● **What you have to do**
Reproduce every one of the following records word for word, changing nothing.
★ ★ ★ ★ ★ ★ ★
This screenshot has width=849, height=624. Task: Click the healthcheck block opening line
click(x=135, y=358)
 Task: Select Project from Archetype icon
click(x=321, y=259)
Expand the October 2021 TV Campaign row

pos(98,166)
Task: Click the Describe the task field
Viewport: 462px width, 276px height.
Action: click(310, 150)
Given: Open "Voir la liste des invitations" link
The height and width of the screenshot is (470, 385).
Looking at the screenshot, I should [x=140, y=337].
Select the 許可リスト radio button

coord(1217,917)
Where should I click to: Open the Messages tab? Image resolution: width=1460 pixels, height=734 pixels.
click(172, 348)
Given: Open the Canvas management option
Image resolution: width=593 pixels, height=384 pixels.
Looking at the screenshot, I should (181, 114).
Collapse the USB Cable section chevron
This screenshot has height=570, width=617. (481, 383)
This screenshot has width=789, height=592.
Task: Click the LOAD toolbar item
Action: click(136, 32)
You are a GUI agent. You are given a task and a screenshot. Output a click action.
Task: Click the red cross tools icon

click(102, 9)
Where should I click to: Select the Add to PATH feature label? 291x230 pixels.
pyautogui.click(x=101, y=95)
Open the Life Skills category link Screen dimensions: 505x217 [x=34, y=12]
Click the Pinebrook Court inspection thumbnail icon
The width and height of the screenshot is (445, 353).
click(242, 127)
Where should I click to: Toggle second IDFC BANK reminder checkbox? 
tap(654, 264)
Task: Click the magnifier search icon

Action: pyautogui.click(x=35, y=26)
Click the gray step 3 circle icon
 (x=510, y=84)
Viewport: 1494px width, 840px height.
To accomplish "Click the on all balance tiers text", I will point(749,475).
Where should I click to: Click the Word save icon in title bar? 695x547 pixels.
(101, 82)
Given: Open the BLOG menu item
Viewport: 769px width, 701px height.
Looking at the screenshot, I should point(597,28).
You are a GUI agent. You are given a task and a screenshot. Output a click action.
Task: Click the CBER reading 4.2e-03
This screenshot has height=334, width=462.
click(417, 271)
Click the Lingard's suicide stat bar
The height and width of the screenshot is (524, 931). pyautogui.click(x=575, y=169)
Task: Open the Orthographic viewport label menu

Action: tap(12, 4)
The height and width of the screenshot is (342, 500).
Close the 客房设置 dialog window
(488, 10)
★ ★ ★ ★ ★ ★ ★
● **Correct output**
This screenshot has width=849, height=624. Task: Click the healthcheck block opening line
click(x=135, y=358)
 Task: Select Project from Archetype icon
click(x=321, y=259)
Expand the October 2021 TV Campaign row

pos(98,166)
Task: Click the Describe the task field
Viewport: 462px width, 276px height.
Action: click(310, 150)
Given: Open "Voir la liste des invitations" link
The height and width of the screenshot is (470, 385).
Looking at the screenshot, I should [x=140, y=337].
Select the 許可リスト radio button

coord(1217,917)
Where should I click to: Open the Messages tab? Image resolution: width=1460 pixels, height=734 pixels.
click(172, 348)
Given: Open the Canvas management option
Image resolution: width=593 pixels, height=384 pixels.
Looking at the screenshot, I should (181, 114).
Collapse the USB Cable section chevron
This screenshot has height=570, width=617. (481, 383)
This screenshot has width=789, height=592.
Task: Click the LOAD toolbar item
Action: click(136, 32)
You are a GUI agent. You are given a task and a screenshot. Output a click action.
Task: Click the red cross tools icon

click(102, 9)
Where should I click to: Select the Add to PATH feature label? 291x230 pixels.
pyautogui.click(x=101, y=95)
Open the Life Skills category link Screen dimensions: 505x217 [x=34, y=12]
Click the Pinebrook Court inspection thumbnail icon
The width and height of the screenshot is (445, 353).
click(242, 127)
Where should I click to: Toggle second IDFC BANK reminder checkbox? 
tap(654, 264)
Task: Click the magnifier search icon

Action: pyautogui.click(x=35, y=26)
Click the gray step 3 circle icon
 (x=510, y=84)
Viewport: 1494px width, 840px height.
To accomplish "Click the on all balance tiers text", I will point(749,475).
Where should I click to: Click the Word save icon in title bar? 695x547 pixels.
(101, 82)
Given: Open the BLOG menu item
Viewport: 769px width, 701px height.
Looking at the screenshot, I should point(597,28).
You are a GUI agent. You are given a task and a screenshot. Output a click action.
Task: Click the CBER reading 4.2e-03
This screenshot has height=334, width=462.
click(417, 271)
Click the Lingard's suicide stat bar
The height and width of the screenshot is (524, 931). pyautogui.click(x=575, y=169)
Task: Open the Orthographic viewport label menu

Action: tap(12, 4)
The height and width of the screenshot is (342, 500).
Close the 客房设置 dialog window
(488, 10)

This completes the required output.